Era um dia de Fevereiro, de um Inverno que tendia a ser rigoroso.

Na família já há longo tempo empobrecida, entrava agora gente nova. Passeava junto ao rio que seguia o seu curso parecendo indiferente ao lado da pitoresca vila, Alcochete que graciosamente conservava e conjugava muito do antigo da sua traça e da sua vivência com o avanço dos tempos modernos.

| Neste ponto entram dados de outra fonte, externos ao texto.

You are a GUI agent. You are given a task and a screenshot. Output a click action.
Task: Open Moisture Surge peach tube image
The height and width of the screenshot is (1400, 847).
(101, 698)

Talvez afinal o rio não se sentisse tão indiferente. Talvez caminhasse mirando e admirando a margem tão povoada de história.

Mas alguém se sentia triste. Ele.

Dei comigo a pensar quantas pessoas no mundo estariam naquele preciso momento com a mesma ansiedade, com a mesma e terrível angústia.

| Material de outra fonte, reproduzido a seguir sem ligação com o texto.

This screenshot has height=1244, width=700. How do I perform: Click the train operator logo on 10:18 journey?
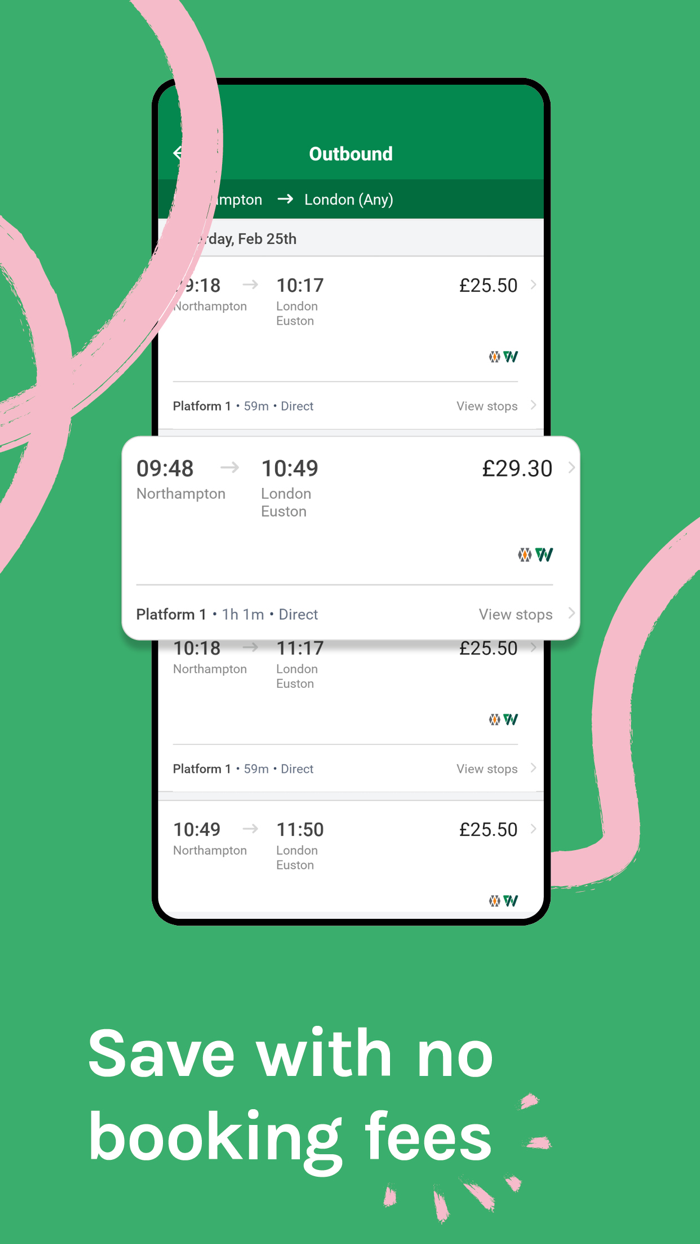pos(503,719)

E todos da família, já em algum dia se haviam sentido assim.

Permanecera alheado, ausente, distante dos outros e as poucas palavras que dissera, foram de circunstância, ou contidas com algum vestígio de raiva ou mágoa sincera.

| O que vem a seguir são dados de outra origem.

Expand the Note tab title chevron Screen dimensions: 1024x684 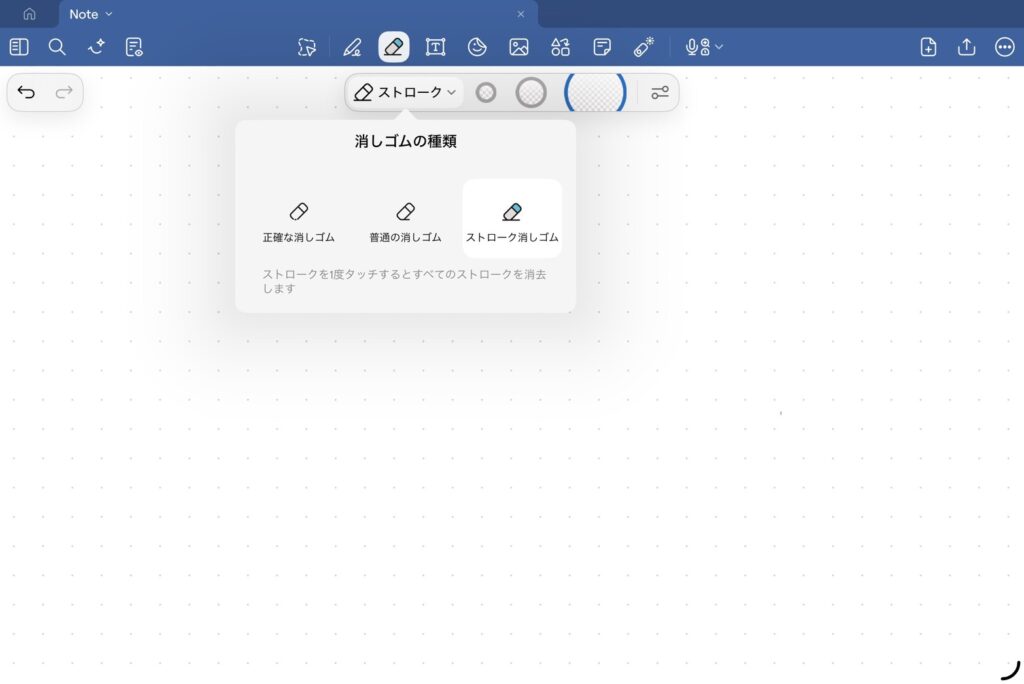click(109, 14)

A família caminhava agora no pontão que entrava rio dentro.

Havia silêncios entre cortados por pequenas conversas dispersas.

No meio, ele continuava sozinho tão profundamente acompanhado da sua dor.

O pontão terminara. Havia uns bancos de pedra. Sentou-se sombrio como que cansado, olhando a distância. Os cigarros ardiam-lhe nas mãos magras. Pegou no telemóvel e focou a vida que via. Talvez como quem queira aprisionar na lente a ilusão perdida.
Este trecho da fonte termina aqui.